(What is being asked)
As written and without pictures, set down the lines from the one that contains "Instruction: Open the" through the end of the data.

[Stored items]
------------------------------------

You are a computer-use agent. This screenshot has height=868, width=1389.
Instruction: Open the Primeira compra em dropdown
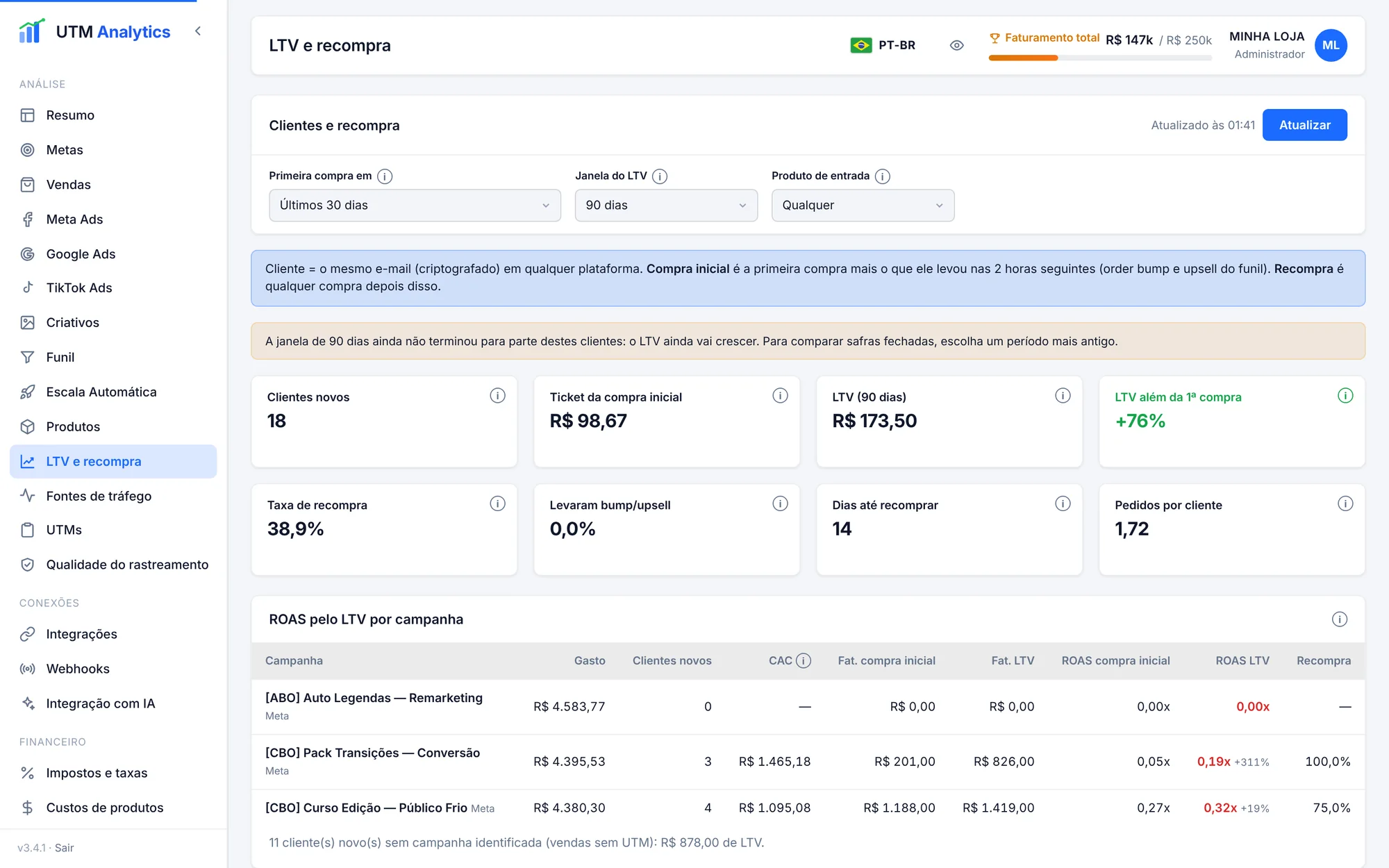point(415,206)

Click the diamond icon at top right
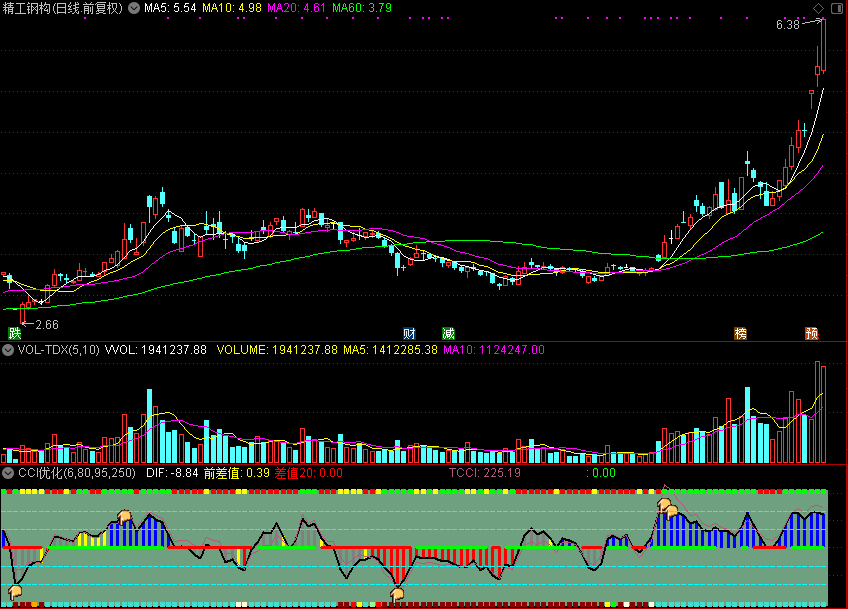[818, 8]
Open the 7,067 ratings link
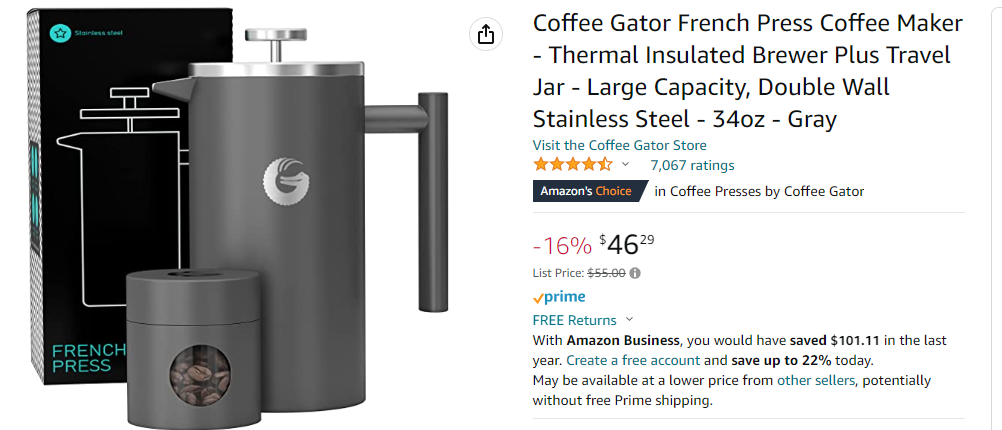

------------------------------------

(Output below)
Instruction: Open the Primeira compra em dropdown
point(415,206)

Click the diamond icon at top right
[818, 8]
Open the 7,067 ratings link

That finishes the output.